Of the 33 patients enrolled in the study, 6 ICI-naïve and 24 ICI-pretreated patients evaluable for response were given intravenous pembrolizumab (200 mg every 3 weeks) along with oral vorinostat (200 or 400 mg/day). The primary outcome for the study was tolerability and safety; secondary outcomes included response rate, progression-free survival (PFS), overall survival (OS), and disease control rate (DCR). Additionally, T-cell density, tumor gene expression changes, and myeloid cell levels were assessed via serial tissue specimens.

DCR was 67%, with 13% of patient exhibiting partial response, 53%, stable disease, and 33%, progressive disease. Among those pretreated with ICIs, 3 patients exhibited partial response and 10 stable disease. In pretreated patients, CD8+ T-cell presence in tumor stromal regions was clinically beneficial.

“Given that the majority of patients with NSCLC will undergo ICI treatment in the first-line setting, a DCR of 58% in an ICI-pretreated patient population can be considered clinically significant,” wrote the authors.

In total, 73% of patient experienced treatment-related adverse events, with 15% occurring in ICI-naïve patients and 58% in ICI-pretreated patients. Fatigue and nausea/vomiting were the most frequent adverse events of any grade. Of note, no dose-limiting toxicities were noted.

The advent of ICIs, including anti–programmed cell death protein 1 (anti–PD-1) and anti–programmed cell death ligand 1 (anti–PD-L1), has expanded treatment options for patients with metastatic or otherwise advanced NSCLC.

Pembrolizumab, nivolumab, and atezolizumab have all been approved by the FDA for those previously treated for advanced NSCLC. Moreover, the FDA greenlighted pembrolizumab monotherapy for patients who received previous platinum-based doublet chemotherapy.

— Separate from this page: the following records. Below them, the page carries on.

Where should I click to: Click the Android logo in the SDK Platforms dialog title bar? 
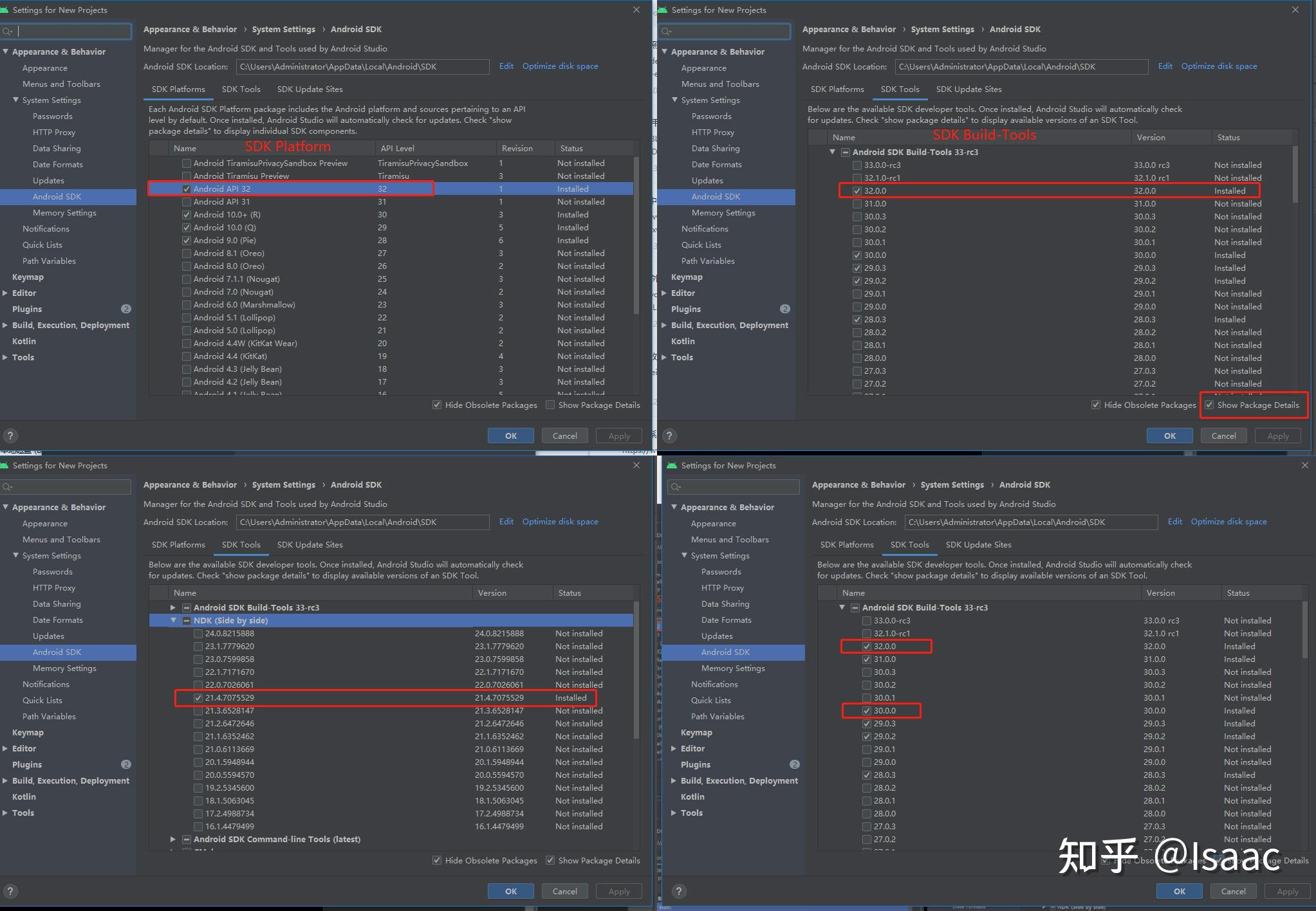(5, 10)
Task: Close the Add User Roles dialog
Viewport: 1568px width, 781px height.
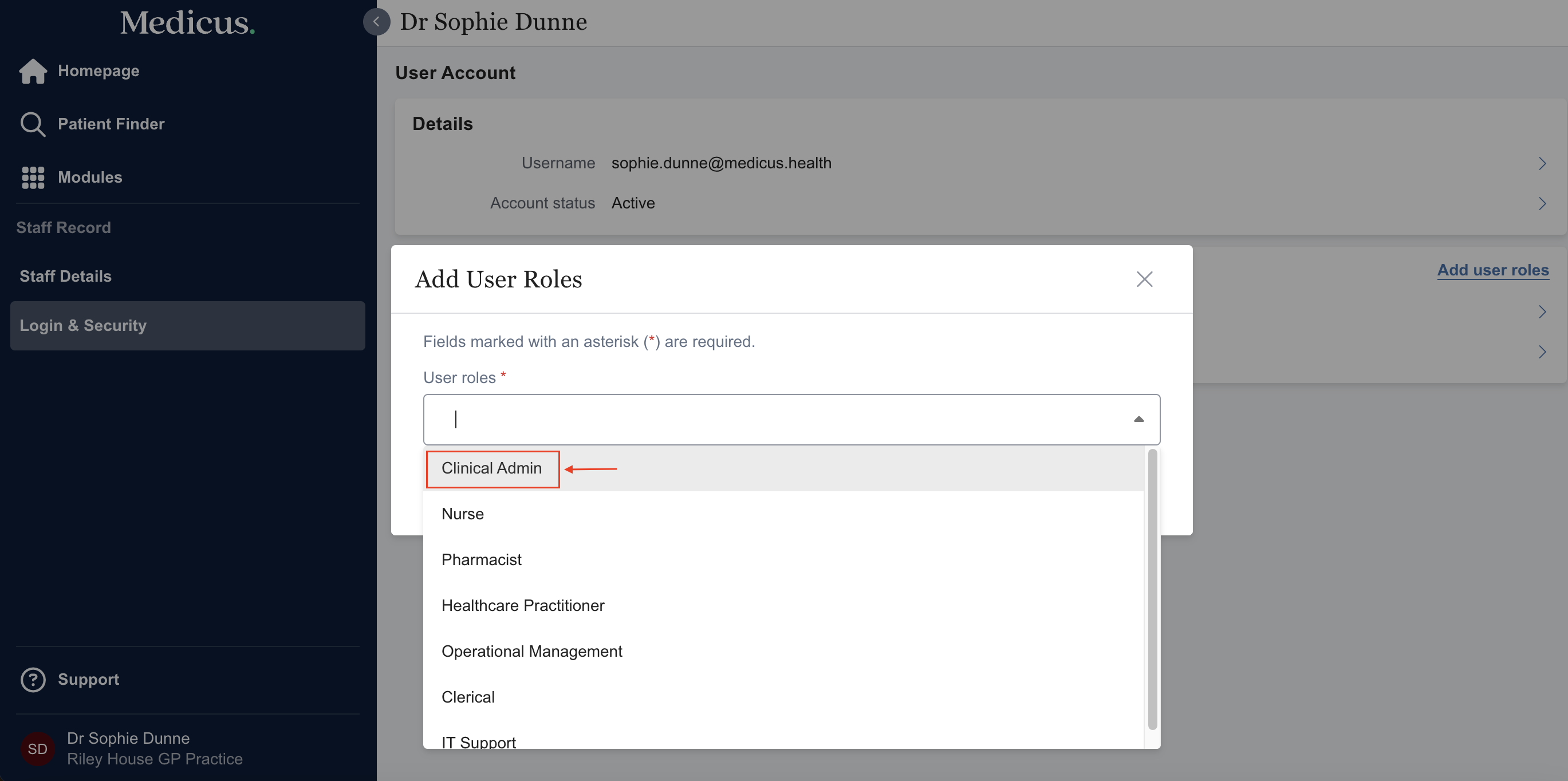Action: (x=1144, y=279)
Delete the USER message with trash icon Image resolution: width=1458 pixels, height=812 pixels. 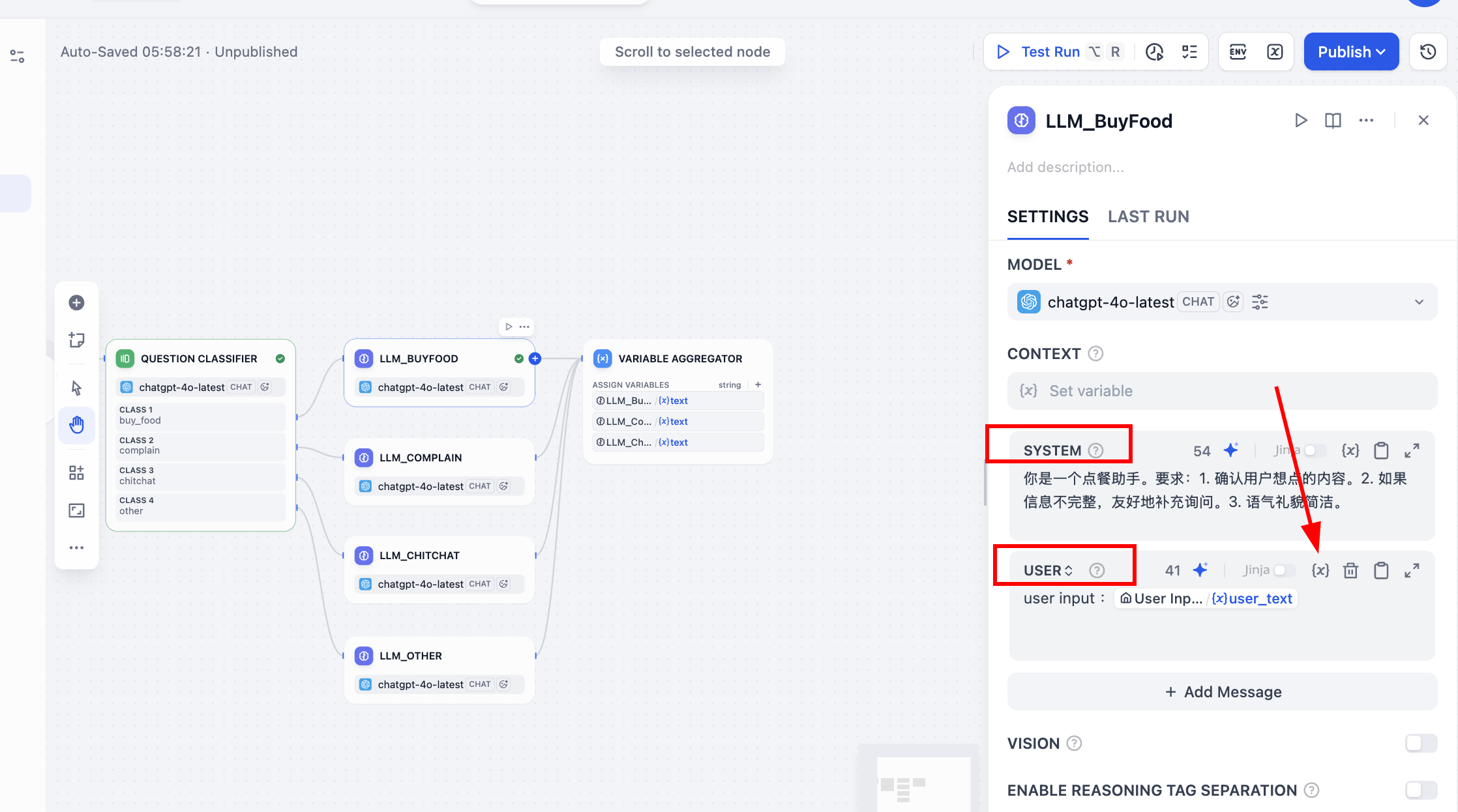coord(1350,571)

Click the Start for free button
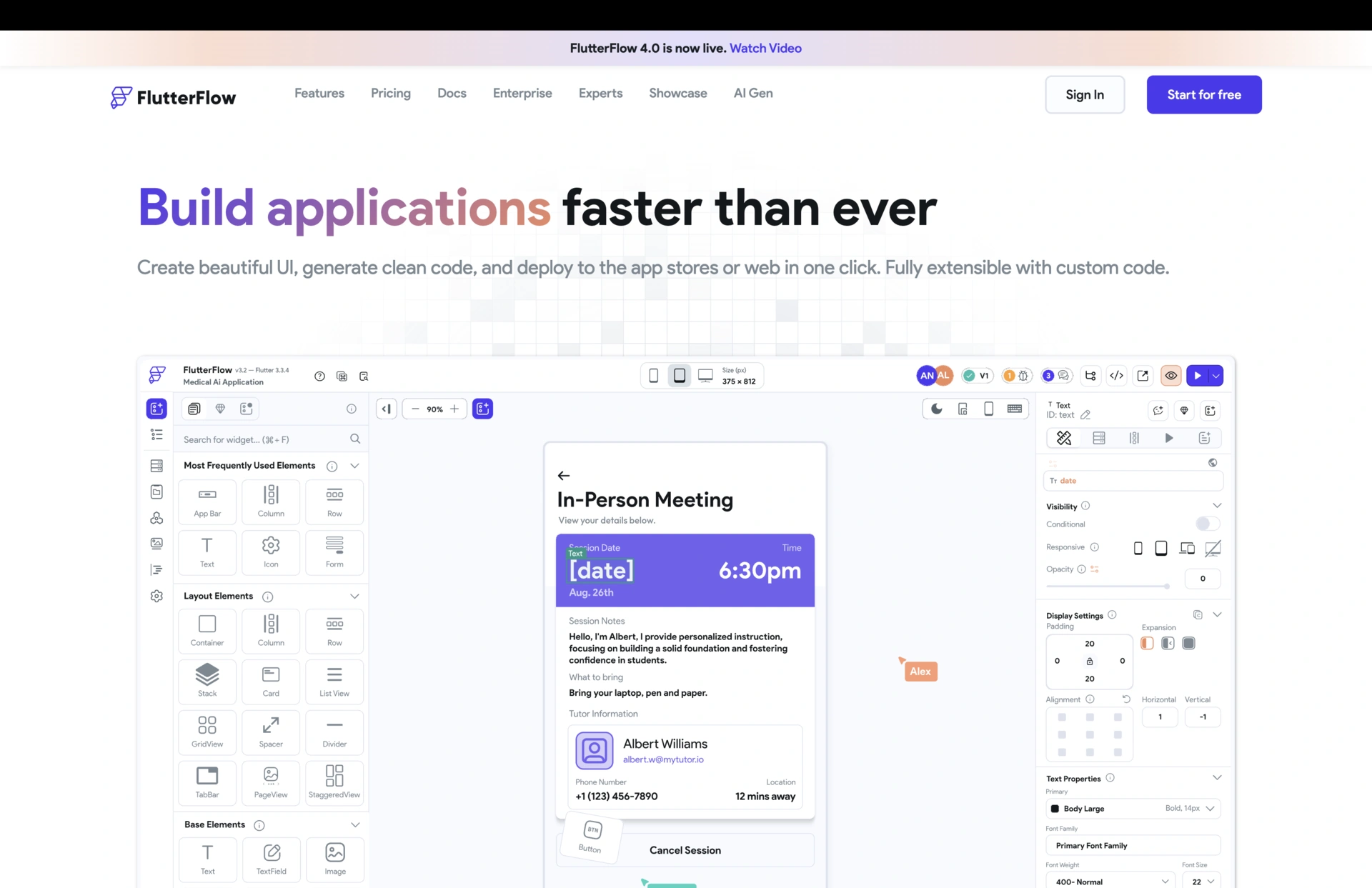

The drug was also approved for patients with untreated metastatic or otherwise advanced nonsquamous NSCLC with no actionable mutations and a PD-L1 tumor proportion score ≥ 1.

The combination of pembrolizumab and platinum-doublet chemotherapy is significantly tied to longer median PFS and median OS vs platinum-doublet chemotherapy alone for non-squamous NSCLC and squamous cell NSCLC, as first-line treatment despite PD-L1 status.

“Despite these advancements, improving treatment options for NSCLC patients with progression after ICI therapy represents an area of need,” the authors wrote.

The absence or diminished number of T-cells is related to ICI-treatment resistance. Treatments that boost the number or functionality of T-cells are hypothesized to help patients who are resistant to ICI treatment, with epigenetic modulation of the tumor microenvironment an emerging trend. The immunostimulatory activity of HDACis has been elucidated, and preclinical studies have paired HDACis with immune-stimulating antibodies or adoptive T-cell transfer.

“Our ongoing randomized phase 2 study, which opened for enrollment in parallel with the phase 1b study, will determine whether pembrolizumab plus vorinostat improves [response rate] RR and PFS compared with pembrolizumab alone in ICI-naïve advanced/metastatic NSCLC patients,” concluded the authors.